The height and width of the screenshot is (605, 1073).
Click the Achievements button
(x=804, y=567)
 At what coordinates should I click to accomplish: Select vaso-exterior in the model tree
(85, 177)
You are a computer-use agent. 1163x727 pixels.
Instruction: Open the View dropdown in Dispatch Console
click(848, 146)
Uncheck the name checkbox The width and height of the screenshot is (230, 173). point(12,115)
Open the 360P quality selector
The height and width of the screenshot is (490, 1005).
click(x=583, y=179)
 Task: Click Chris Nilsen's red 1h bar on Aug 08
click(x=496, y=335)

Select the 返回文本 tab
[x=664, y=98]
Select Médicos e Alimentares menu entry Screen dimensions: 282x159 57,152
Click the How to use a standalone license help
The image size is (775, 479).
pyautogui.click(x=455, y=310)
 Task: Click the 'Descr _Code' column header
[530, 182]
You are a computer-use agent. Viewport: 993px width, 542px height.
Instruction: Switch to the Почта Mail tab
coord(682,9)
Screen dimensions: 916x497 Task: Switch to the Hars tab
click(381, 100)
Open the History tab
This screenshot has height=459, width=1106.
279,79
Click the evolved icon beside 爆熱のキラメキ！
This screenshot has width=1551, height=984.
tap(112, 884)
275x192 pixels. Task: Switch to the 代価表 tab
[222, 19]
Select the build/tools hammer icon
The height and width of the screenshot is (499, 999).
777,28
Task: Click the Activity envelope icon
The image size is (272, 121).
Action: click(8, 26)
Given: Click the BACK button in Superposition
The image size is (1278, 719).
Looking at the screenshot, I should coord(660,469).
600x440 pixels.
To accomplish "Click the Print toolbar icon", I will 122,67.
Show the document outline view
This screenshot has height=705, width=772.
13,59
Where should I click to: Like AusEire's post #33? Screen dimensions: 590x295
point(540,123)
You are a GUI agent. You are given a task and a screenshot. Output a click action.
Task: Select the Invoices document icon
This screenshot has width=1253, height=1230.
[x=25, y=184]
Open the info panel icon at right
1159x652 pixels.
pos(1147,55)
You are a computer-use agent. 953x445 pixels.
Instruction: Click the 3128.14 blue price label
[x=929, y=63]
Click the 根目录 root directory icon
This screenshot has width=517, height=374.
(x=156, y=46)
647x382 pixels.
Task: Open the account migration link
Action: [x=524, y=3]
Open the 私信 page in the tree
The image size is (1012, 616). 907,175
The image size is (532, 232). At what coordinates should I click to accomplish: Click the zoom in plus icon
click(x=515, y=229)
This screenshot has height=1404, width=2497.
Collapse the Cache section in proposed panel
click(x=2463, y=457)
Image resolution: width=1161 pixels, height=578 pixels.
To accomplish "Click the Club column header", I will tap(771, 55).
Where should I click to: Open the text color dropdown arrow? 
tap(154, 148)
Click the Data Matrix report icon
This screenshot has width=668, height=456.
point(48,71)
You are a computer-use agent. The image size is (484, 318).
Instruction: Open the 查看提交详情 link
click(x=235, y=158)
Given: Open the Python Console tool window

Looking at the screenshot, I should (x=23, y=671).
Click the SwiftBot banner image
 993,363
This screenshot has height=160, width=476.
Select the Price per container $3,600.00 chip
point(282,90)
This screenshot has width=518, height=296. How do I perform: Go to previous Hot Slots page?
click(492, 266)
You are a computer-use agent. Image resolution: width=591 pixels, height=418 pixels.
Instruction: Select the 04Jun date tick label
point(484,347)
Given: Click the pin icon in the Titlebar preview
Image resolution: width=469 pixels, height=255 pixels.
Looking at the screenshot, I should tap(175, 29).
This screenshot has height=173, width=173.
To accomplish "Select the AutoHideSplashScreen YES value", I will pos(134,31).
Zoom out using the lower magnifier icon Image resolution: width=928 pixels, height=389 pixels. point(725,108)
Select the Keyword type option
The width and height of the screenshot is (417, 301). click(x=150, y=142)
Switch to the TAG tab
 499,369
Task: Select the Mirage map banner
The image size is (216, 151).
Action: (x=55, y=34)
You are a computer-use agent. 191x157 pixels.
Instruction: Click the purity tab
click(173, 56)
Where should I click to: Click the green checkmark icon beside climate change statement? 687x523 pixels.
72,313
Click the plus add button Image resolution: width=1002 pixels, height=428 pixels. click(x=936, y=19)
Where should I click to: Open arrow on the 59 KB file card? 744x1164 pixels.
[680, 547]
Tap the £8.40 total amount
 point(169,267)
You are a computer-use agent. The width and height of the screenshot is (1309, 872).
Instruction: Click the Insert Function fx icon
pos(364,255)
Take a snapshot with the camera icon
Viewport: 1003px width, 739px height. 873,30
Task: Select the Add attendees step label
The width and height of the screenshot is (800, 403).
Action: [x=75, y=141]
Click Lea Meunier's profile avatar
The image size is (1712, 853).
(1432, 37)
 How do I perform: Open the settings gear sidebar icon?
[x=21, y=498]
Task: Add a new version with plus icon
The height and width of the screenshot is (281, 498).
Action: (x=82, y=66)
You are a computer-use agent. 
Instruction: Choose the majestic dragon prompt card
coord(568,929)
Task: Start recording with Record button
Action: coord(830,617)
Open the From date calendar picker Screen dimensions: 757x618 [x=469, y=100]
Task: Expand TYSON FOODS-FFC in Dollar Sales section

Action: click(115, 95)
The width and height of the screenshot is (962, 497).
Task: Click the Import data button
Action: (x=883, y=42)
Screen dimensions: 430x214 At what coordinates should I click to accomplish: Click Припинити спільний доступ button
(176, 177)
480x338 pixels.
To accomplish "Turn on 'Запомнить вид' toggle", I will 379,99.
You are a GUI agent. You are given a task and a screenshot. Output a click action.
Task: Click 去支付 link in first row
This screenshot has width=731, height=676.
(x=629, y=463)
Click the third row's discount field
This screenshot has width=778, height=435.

PROBLEM TO SOLVE: Copy out each line in the data above that contains the word "agent", keeping every line whole.

WORKED SOLUTION:
You are a computer-use agent. 1163x727 pixels.
You are a computer-use agent. Viewport: 993px width, 542px height.
You are a GUI agent. You are given a task and a screenshot. Output a click action.
You are a computer-use agent. 953x445 pixels.
You are a computer-use agent. The image size is (484, 318).
You are a computer-use agent. Image resolution: width=591 pixels, height=418 pixels.
You are a computer-use agent. 191x157 pixels.
You are a computer-use agent. The width and height of the screenshot is (1309, 872).
You are a computer-use agent. 
You are a GUI agent. You are given a task and a screenshot. Output a click action.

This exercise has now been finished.